By IGHI guest blogger Chanice Henry, Pharma IQ
Researchers have uncovered a new drug candidate that could relieve millions of people who are under-served by current asthma treatments.
Asthma is a relatively common disease that hinders the respiration of over 300 million individuals globally, leading to episodes of wheezing, chest tightness and other severe problems.
Indeed inhalers and other medications exist to manage the disease. However, many of these manufactured treatments have critical side effects and fail to provide relief for around one-third of asthma suffers. Bronchodilator inhalers are used by the majority of asthma suffers and although effective in treating respiratory conditions there are still some gaps in understanding on how and why these inhalers work.
According to recent reports US prices for biologics that combat asthma are to be reviewed this year.
Read more: Biosimilars grow from strength to strength
After examining over 6,000 compounds, researchers from Rutgers New Jersey Medical School and Shanghai University in China have identified a new drug that relaxes the muscles and opens airways in egg and dust mite induced asthma sufferers.

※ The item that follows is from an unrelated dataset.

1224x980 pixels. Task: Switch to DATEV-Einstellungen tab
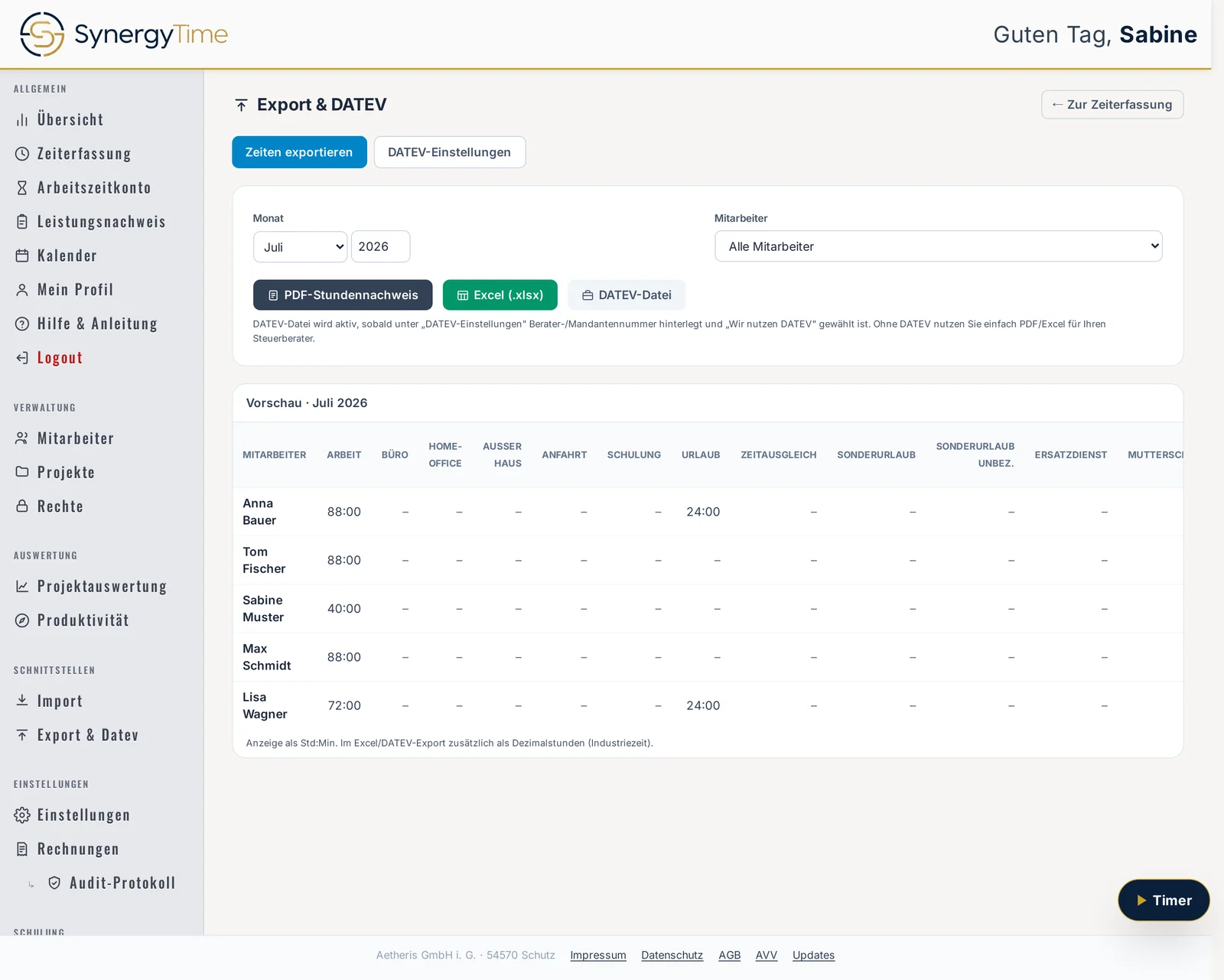[449, 152]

Luis Ulloa, a lead author and immunologist at Rutgers New Jersey Medical School notes that the treatment could provide hope for asthma suffers without many options currently.

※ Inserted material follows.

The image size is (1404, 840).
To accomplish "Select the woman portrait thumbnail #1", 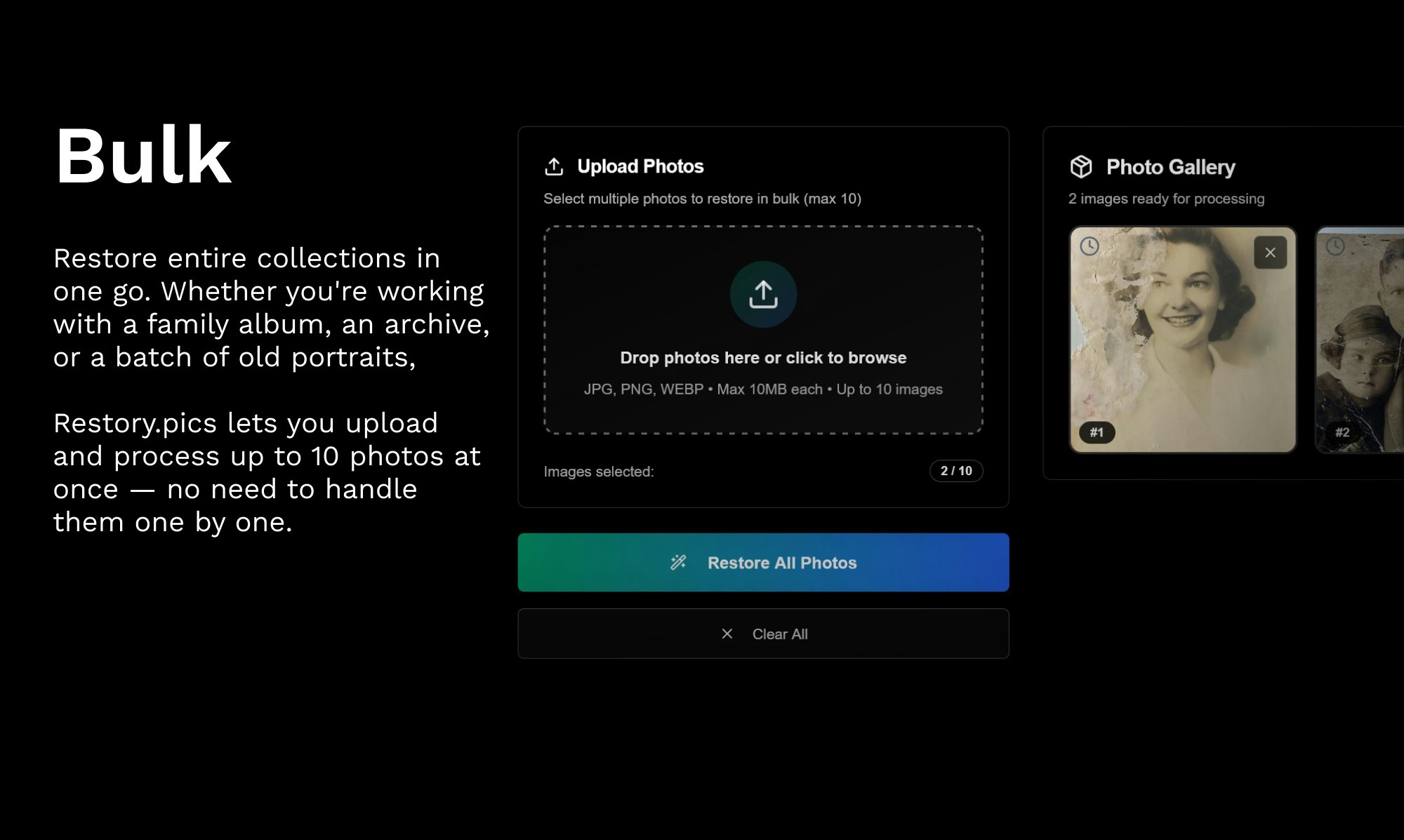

The study discovered that asthmatic lung tissue had lower levels of the protein metallothionein-2 (MT2). In fact, mice without this protein were twice as vulnerable to asthma. Treatment with MT2 improved breathing troubles.
The treatment the researchers developed from the M2-2 protein (TSG12) was found to relax airway muscle cells, widen pulmonary airways and lower pulmonary resistance.
The next stage for the candidate, which is not toxic to human cells and more successful in reducing pulmonary resistance than other FDA approved medications according to the medical school, is for it to enter clinical trials.
Luis Ulloa said: “We found that the TSG12 used in the study is both non-toxic and more effective in reducing pulmonary resistance and could be a promising therapeutic approach for treating asthma without losing their effectiveness overtime.”
With advancements in the biomedical device technology industry, more efficient delivery systems capable of delivering finer particles into the lungs have started to show on the market and in hospitals. There is a wide variety of device and formulation combinations that can be utilized to target specific cells or regions of the lung, and understanding this dynamic can be crucial for developing an efficient delivery system.
In a Pharma IQ interview Hugh Smyth, PhD, Associate Professor of Pharmaceutics at the University of Texas, Austin noted in line with the three inhaler device classes (The metered dose inhaler, the portable nebulizer type inhalers, and the dry powder inhalers) considerable efforts and advancements are being made in technology performance.
For metered dose inhalers for example, efforts to develop excipients acceptable for use in inhalation are being performed. In addition, formulation of larger molecules like proteins, peptides, and nanoparticles are being actively researched.
In liquid based aerosols the advancements are in the control of aerosol delivery and integration of flow profile feedback into the device sensors. These type of higher level device control allow optimized inhalation coordination, more efficient lung delivery, and even potential for data capture/recording. Advancements in portability and costs of devices are likely to occur also.
For dry powder inhalers the major advances being made here are the improvement in lung delivery efficiency, now reaching up to 80% fine particle fraction. In addition, the dependency on inhalation efforts is being removed from device performance, opening up these devices to young children and patients with severe lung disease without loss of performance.
The potential in technological and medical advancements such as these provide underserved asthma sufferers with hope of a better future.